En Suisse, après le suicide du principal suspect du meurtre d’une petite fille, un inspecteur qui a quitté la police et ne croit pas à la culpabilité de ce suspect enquête personnellement sur l’affaire.

Film helvéto-germano-espagnol adapté en livre par un de ses scénaristes (Friedrich Dürrenmatt) lui-même adapté en film quarante ans plus tard par Sean Penn avec The pledge. Cette mouture primale est un polar correct, visiblement influencé par M le maudit. Certaines articulations de l’enquête manquent de crédibilité mais les acteurs -Michel Simon en colporteur, Heinz Rühmann en flic et Gert Fröbe en tueur dominé par son épouse- sont très bons et les paysages suisses, peu vus au cinéma dans les années 50, restitués avec un peu d’ampleur, beaucoup de clarté et une pointe de poésie (à la fin surtout).

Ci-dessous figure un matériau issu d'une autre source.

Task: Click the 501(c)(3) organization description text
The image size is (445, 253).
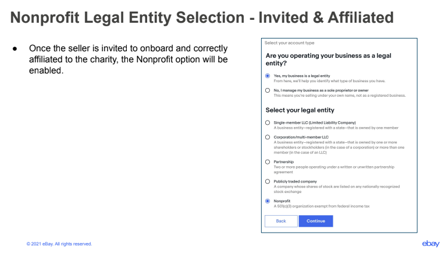Action: (322, 206)
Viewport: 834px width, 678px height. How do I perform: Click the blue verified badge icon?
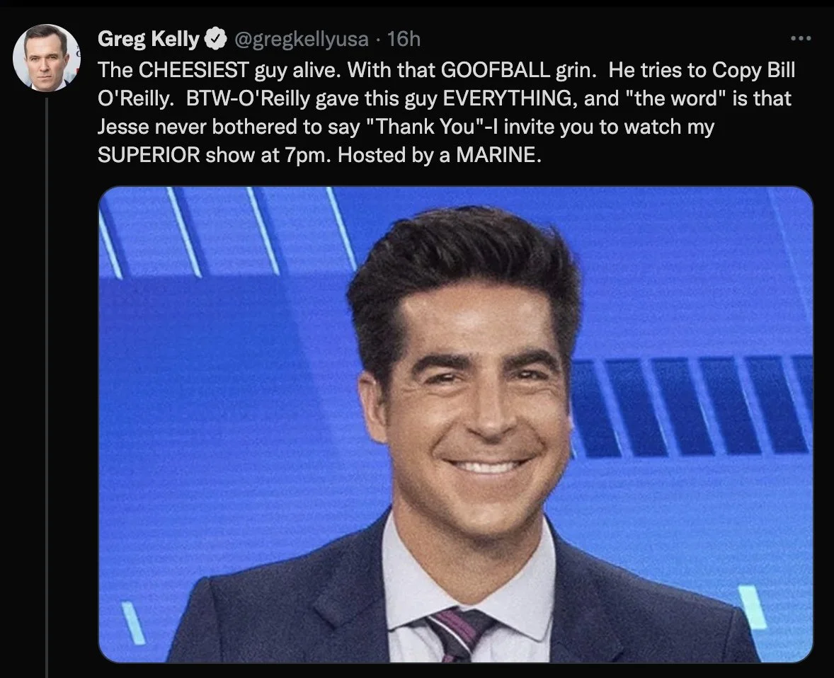tap(216, 40)
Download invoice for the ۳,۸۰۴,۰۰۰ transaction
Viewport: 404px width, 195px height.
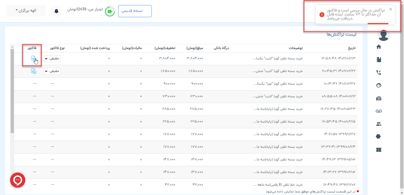point(33,58)
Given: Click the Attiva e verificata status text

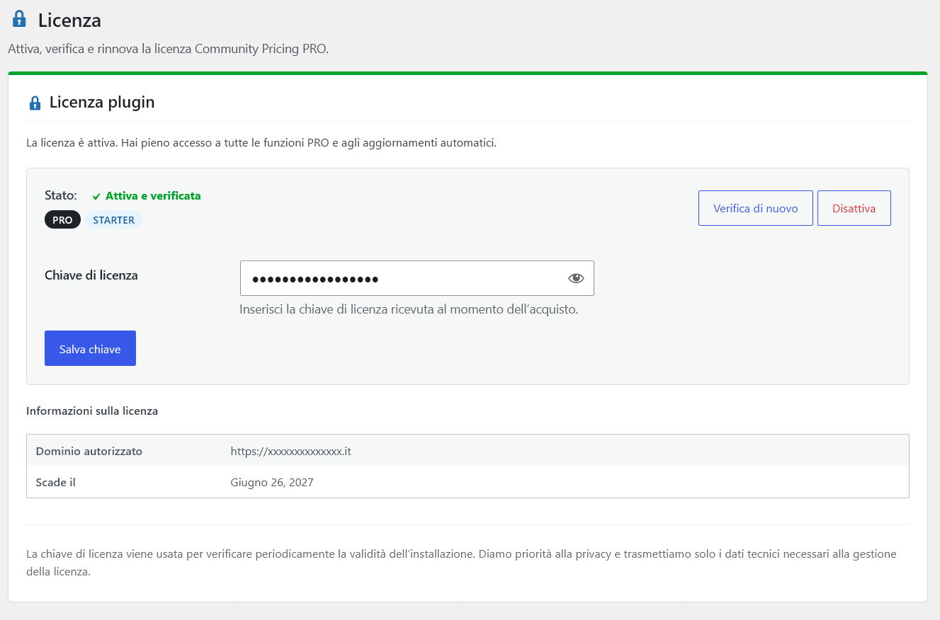Looking at the screenshot, I should (x=153, y=196).
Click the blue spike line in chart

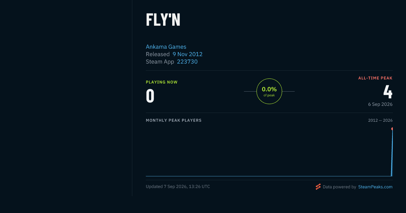392,152
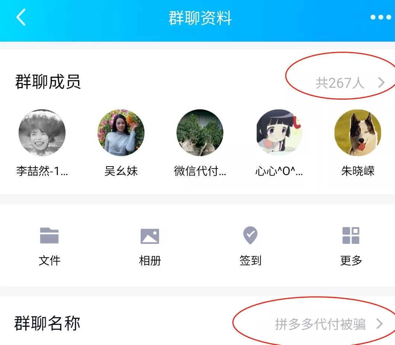This screenshot has height=345, width=395.
Task: Open the three-dot more options menu
Action: click(380, 17)
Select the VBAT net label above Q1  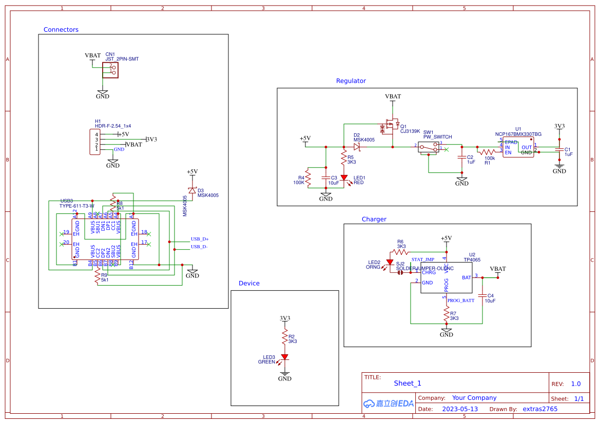[393, 96]
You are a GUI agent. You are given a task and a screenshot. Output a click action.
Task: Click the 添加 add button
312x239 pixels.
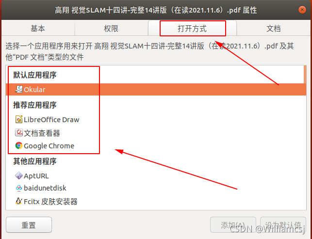233,225
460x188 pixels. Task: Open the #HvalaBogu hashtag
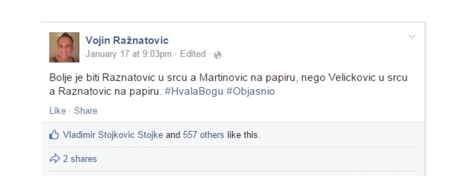(x=194, y=92)
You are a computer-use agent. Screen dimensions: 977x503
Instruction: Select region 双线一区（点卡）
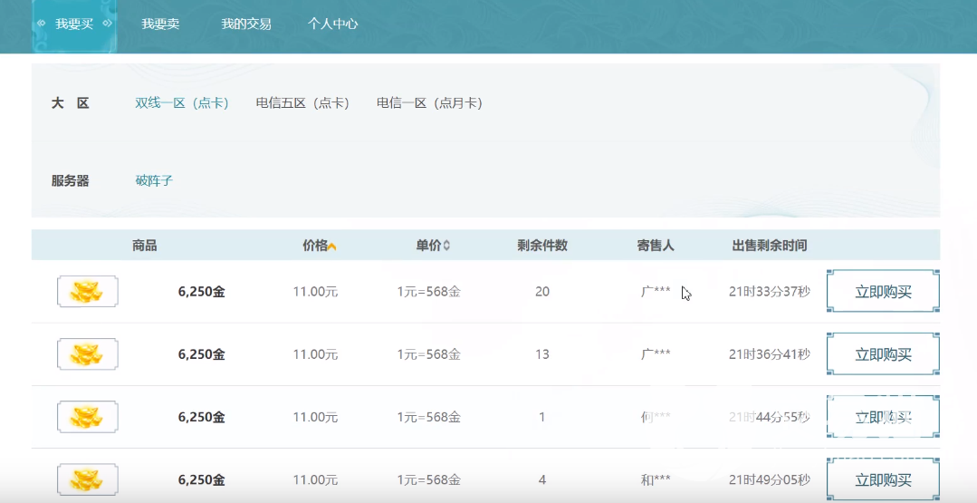[182, 103]

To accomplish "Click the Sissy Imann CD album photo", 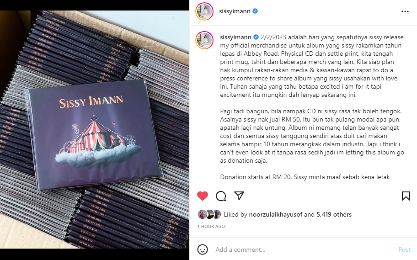I will tap(95, 129).
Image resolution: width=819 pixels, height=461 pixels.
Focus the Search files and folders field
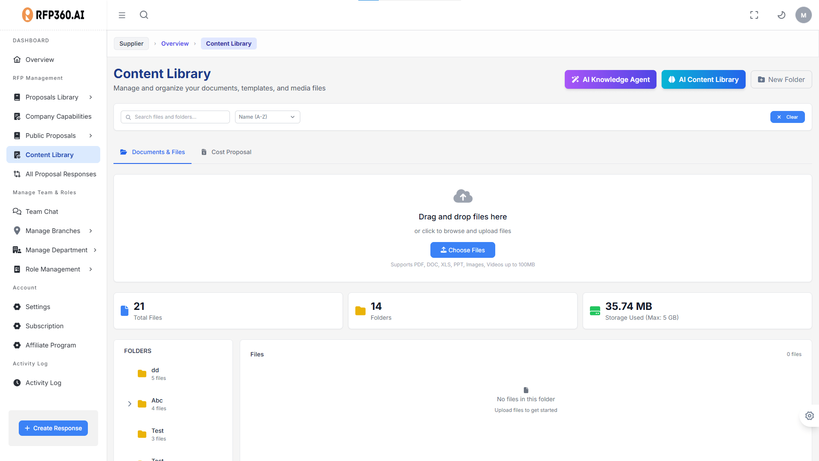point(179,117)
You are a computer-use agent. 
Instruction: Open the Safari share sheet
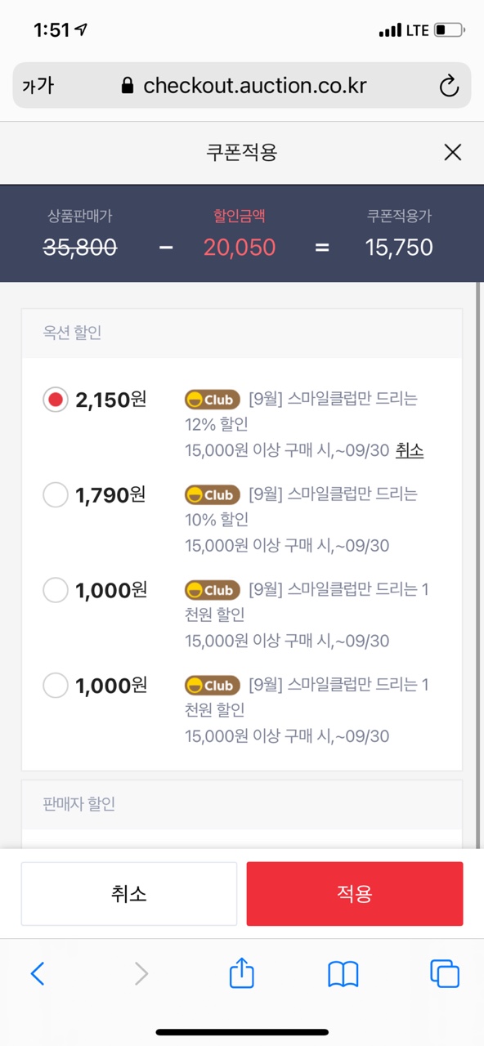pyautogui.click(x=241, y=972)
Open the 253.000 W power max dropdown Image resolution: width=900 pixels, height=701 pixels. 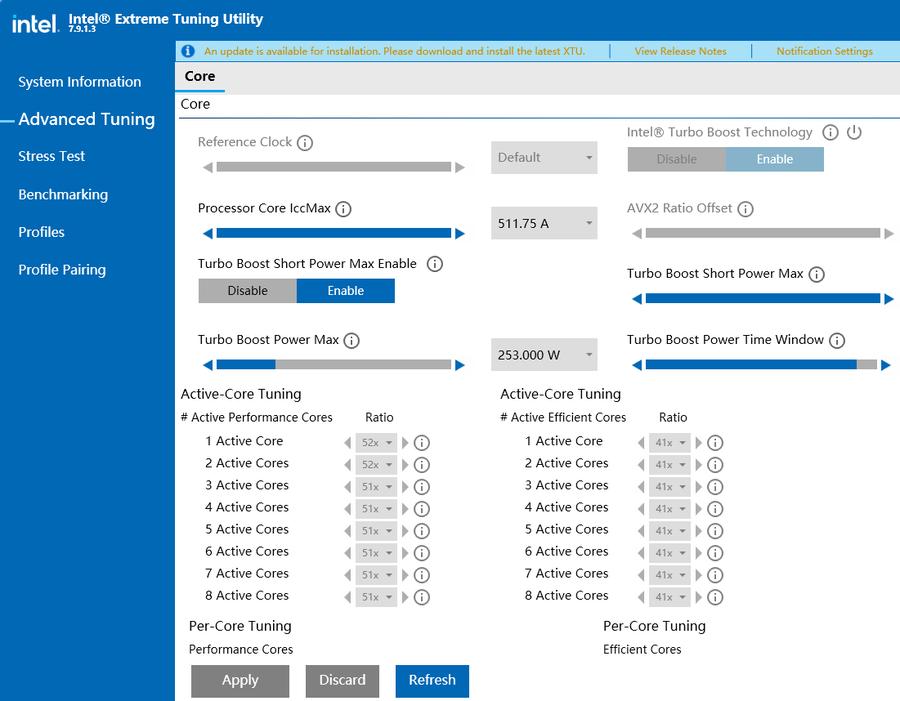tap(544, 355)
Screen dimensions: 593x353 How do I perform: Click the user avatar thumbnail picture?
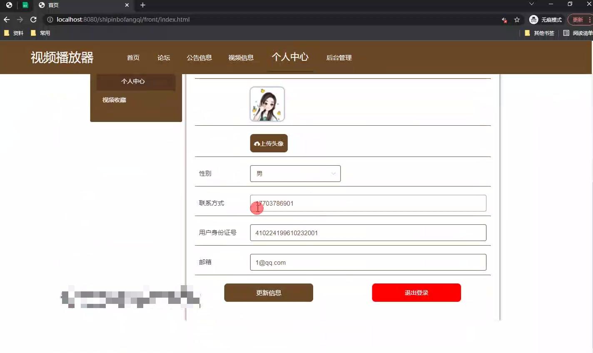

Duel dans la sierra (The last of the fast guns, George Sherman, 1958)

Noté dédiée à Dédé.

Un pistolero est engagé par un homme d’affaires pour retrouver son frère disparu au Mexique.

De vraies qualités de mise en scène (sens du paysage jamais vu chez George Sherman, décors insolites, hors-champ inattendu, économie du découpage, utilisation dramatisante du Cinémascope…) et des notations inattendues (sur la mélancolie des tueurs notamment) rehaussent l’intérêt d’une fable morale qui manque trop de rigueur dans sa structure et, surtout, d’épaisseur humaine dans son interprétation (Jock Mahoney n’a pas une once de l’expressivité de James Stewart dans ses rôles analogues chez Anthony Mann et Gilbert Roland n’a pas la riche ambiguïté d’Arthur Kennedy) pour être profondément crédible. Duel dans la Sierra n’en demeure pas moins, d’assez loin, le meilleur western de George Sherman parmi ceux que j’ai vus.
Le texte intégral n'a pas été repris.